Source information Block Start

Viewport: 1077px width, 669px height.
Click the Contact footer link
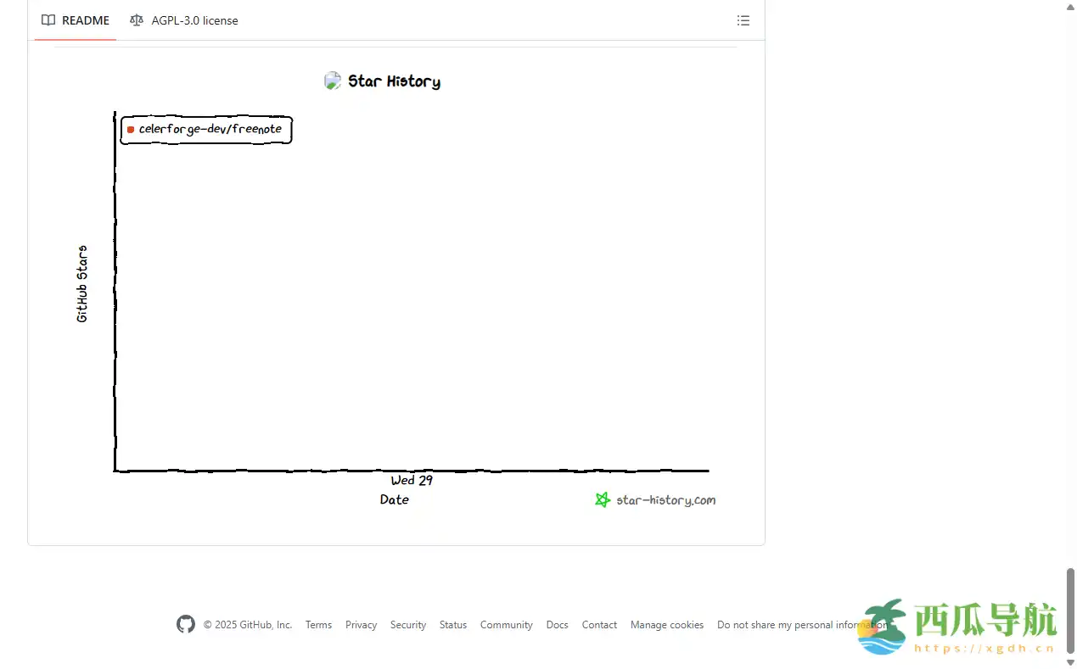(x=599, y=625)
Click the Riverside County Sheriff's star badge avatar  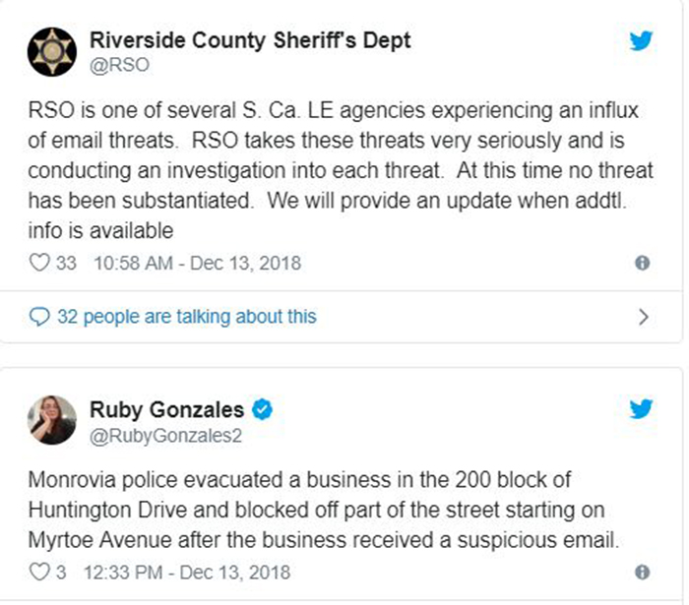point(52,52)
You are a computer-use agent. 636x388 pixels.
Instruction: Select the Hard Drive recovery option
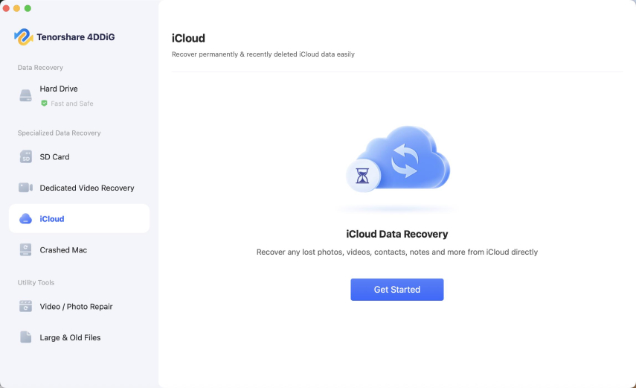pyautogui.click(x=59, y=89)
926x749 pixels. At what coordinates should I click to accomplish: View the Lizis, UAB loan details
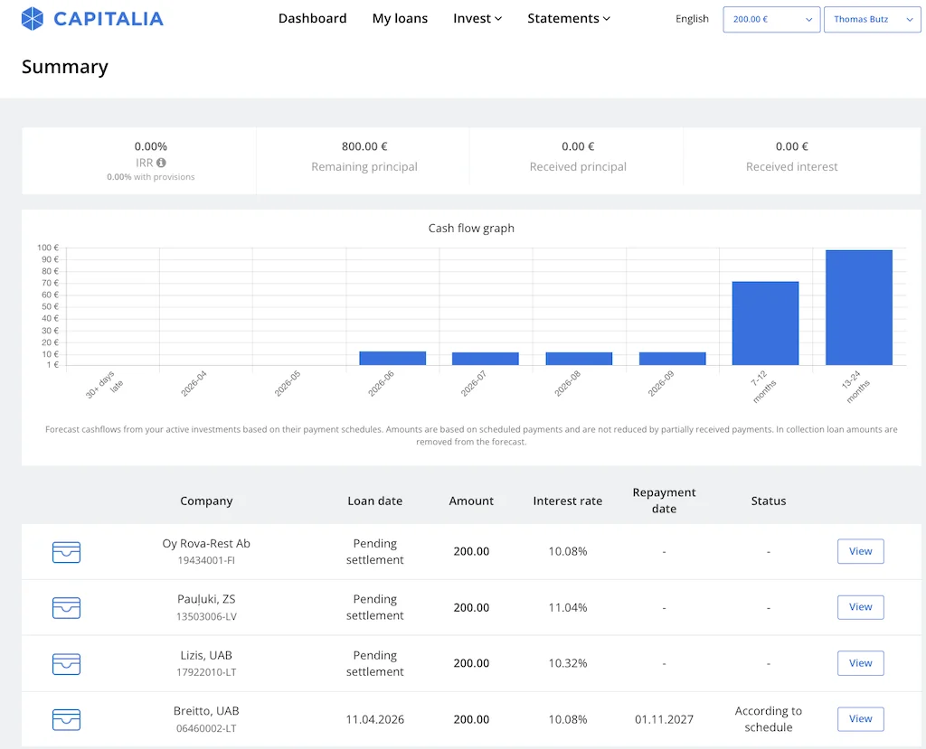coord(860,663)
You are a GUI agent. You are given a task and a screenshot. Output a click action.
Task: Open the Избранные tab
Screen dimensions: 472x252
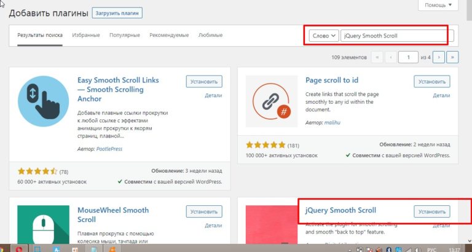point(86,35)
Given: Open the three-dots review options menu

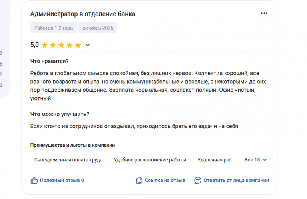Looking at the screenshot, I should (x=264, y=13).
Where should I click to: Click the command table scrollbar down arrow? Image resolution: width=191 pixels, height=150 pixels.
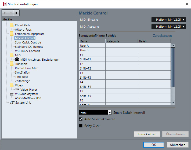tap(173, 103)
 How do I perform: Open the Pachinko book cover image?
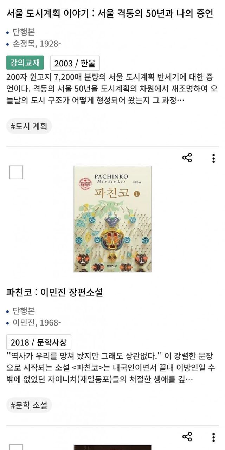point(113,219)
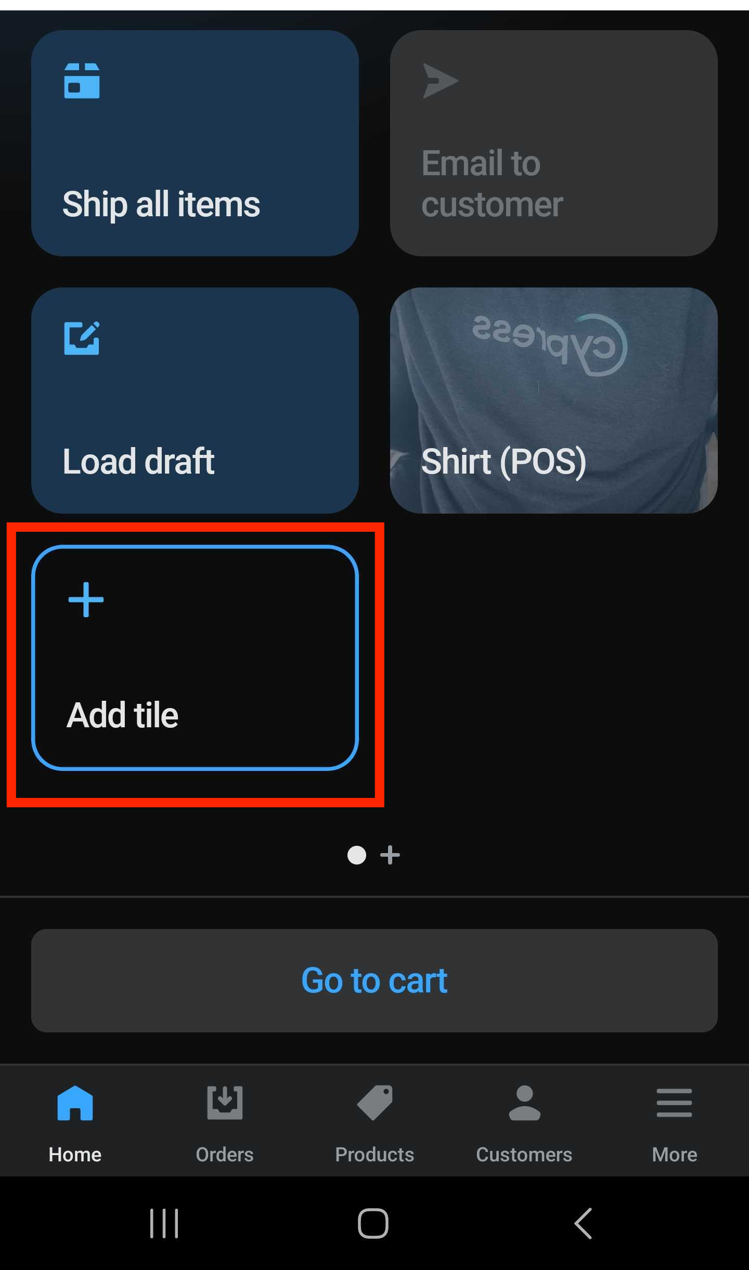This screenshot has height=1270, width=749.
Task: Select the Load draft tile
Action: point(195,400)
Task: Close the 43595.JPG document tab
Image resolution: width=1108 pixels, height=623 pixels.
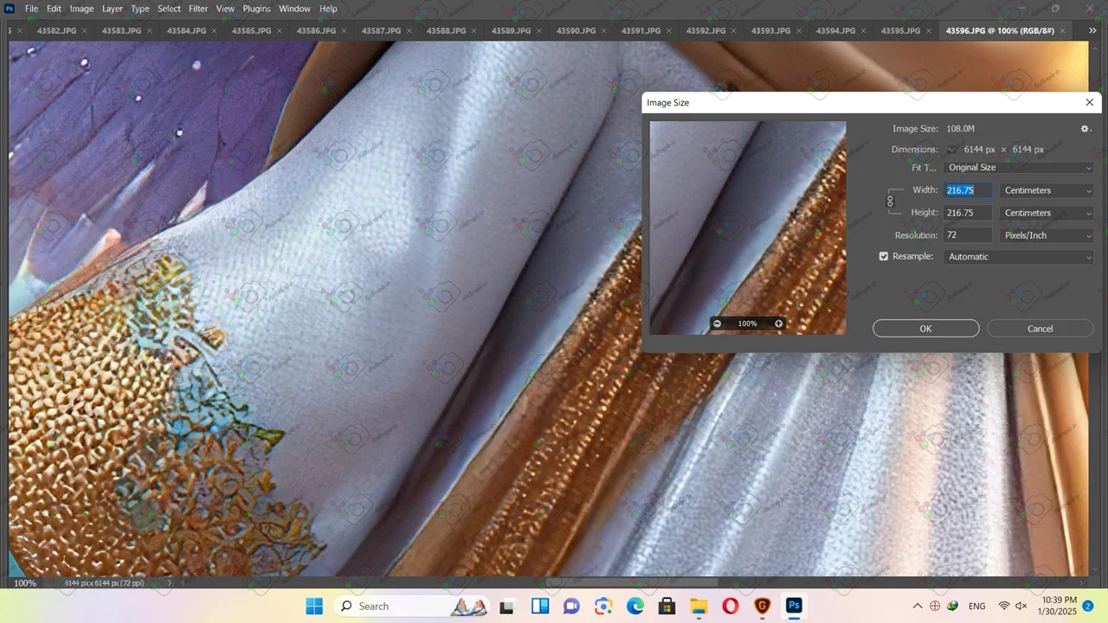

Source information Block End

▶ **Requirement**
All lines above with the word "agent" need to be reported.

▶ **Result of this exercise**
You are a computer-use agent. 636x388 pixels.
You are a GUI agent. You are given a task and a screenshot. Output a click action.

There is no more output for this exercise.